Si l’on considère les voies aériennes supérieures, ce ne sont pas les Bacteroidetes mais les Proteobacteria qui semblent déterminer la protection ou non contre K. pneumoniae [5]. Elles le font par le biais de la signalisation de la cytokine IL-17A en restaurant la production homéostatique d’IL-17A dans les voies aériennes supérieures. Par conséquent, la colonisation de K. pneumoniae non encapsulée peut être empêchée en présence de protéobactéries [6]. Cependant, la protection a échoué quand K. pneumoniae est encapsulé car la bactérie a réussi à coloniser les voies aériennes supérieures (Figure 1, droite). Alors que les Bacteroidetes utilisent l’encapsulation pour se protéger contre la colonisation de K. pneumoniae dans l’intestin, K. pneumoniae utilise l’encapsulation pour résister à la protection des Proteobacteria dans les voies aériennes supérieures. Si l’on administre de l’anti-IL-17A pour perturber la signalisation des cytokines, la suppression de l’agent pathogène est obtenue pour  K. pneumoniae non encapsulée mais non quand K. pneumoniae encapsulée [6]. Cela indique que l’agent pathogène développe lui-même un mécanisme de défense contre la résistance à la colonisation.
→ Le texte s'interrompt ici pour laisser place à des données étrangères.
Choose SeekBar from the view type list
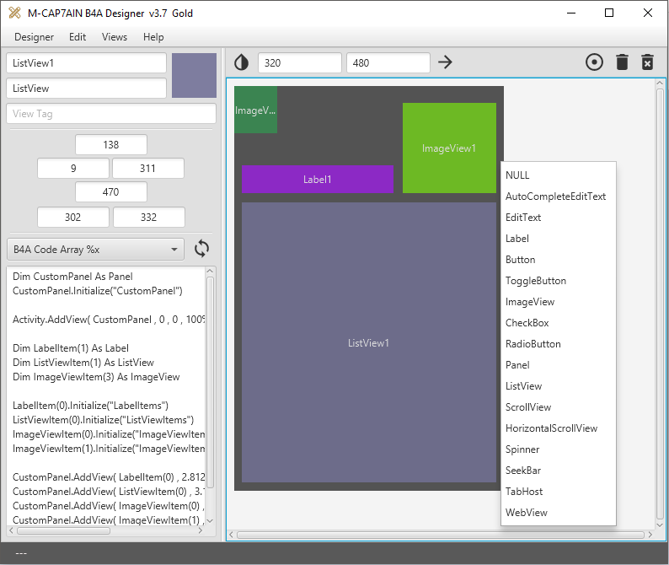This screenshot has height=565, width=669. click(523, 471)
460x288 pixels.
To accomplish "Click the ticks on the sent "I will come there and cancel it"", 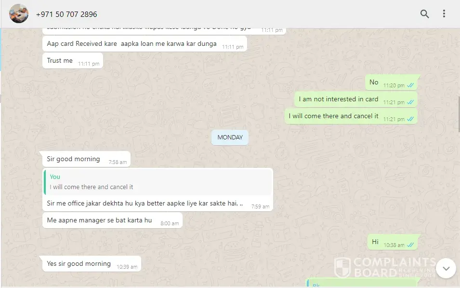I will [x=410, y=119].
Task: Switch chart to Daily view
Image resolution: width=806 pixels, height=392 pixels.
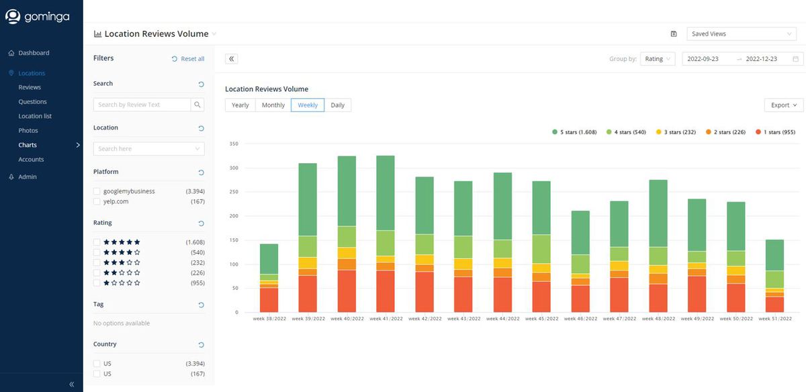Action: pos(337,105)
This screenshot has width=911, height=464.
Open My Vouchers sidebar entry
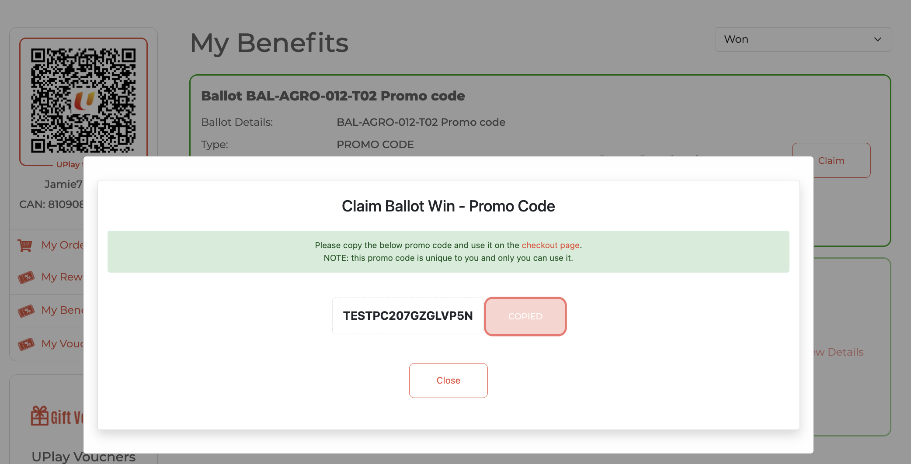coord(62,344)
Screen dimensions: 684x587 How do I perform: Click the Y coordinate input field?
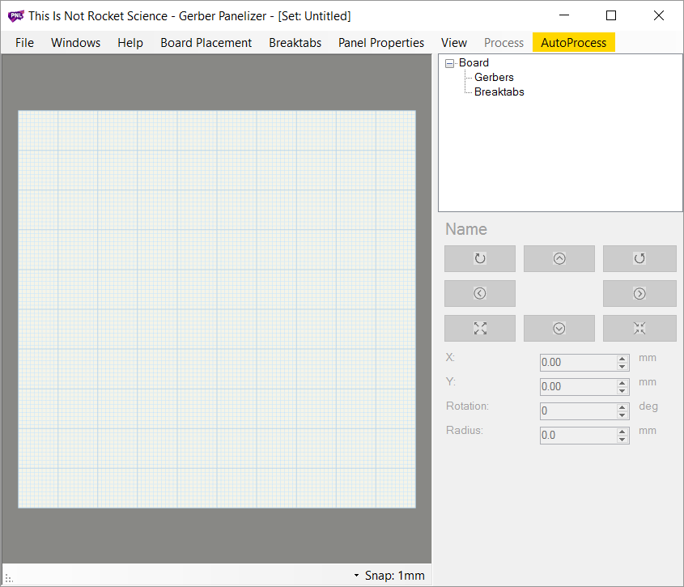pos(577,387)
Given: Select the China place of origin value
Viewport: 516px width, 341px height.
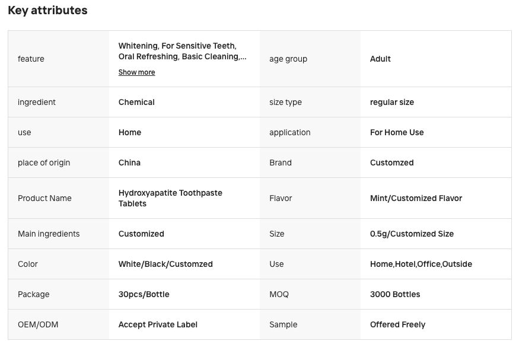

En résumé, les auteurs ont montré que le microbiote adulte peut protéger contre la colonisation par K. pneumoniae résistant aux antibiotiques dans l’intestin mais pas dans les voies aériennes supérieures. Cela indique que différentes stratégies de virulence du même pathogène pour surmonter la réponse immunitaire de l’hôte sont présentes dans différents sites anatomiques. La compréhension des modes de communication entre les agents pathogènes et le microenvironnement tissulaire pourrait permettre de développer de nouvelles stratégies antimicrobiennes comme alternative aux antibiotiques sur-utilisés. En étendant les études à d’autres agents pathogènes cliniquement pertinents, par exemple ceux associés à des infections multirésistantes, les mécanismes communs de résistance à la colonisation pourraient être étudiés afin d’identifier des modèles entre l’interaction des agents pathogènes, du microbiome et du système immunitaire de l’hôte.


Lien vers l’article original : Sequeira, R. P., et al. (2020). “Commensal Bacteroidetes protect against Klebsiella pneumoniae colonization and transmission through IL-36 signalling.” Nat Microbiol 5(2): 304-313.

Autres références:

  1. Aminov, R. I. (2009). “The role of antibiotics and antibiotic resistance in nature.” Environ Microbiol 11(12): 2970-2988.
  2. Hutchings, M. I., et al. (2019). “Antibiotics: past, present and future.” Curr Opin Microbiol 51: 72-80.
  3. CDC – Healthcare-associated Infections – Homepage. https://www.cdc.gov/hai/index.html September 12, 2021
  4. WHO – Antimicrobial Resistance – Homepage. https://www.who.int/news-room/fact-sheets/detail/antimicrobial-resistance September 12, 2021
  5. Solis, A. G. and M. Levy (2020). “The biogeography of colonization resistance.” Nat Microbiol 5(2): 234-235.
  6. Sequeira, R. P., et al. (2020). “Commensal Bacteroidetes protect against Klebsiella pneumoniae colonization and transmission through IL-36 signalling.” Nat Microbiol 5(2): 304-313.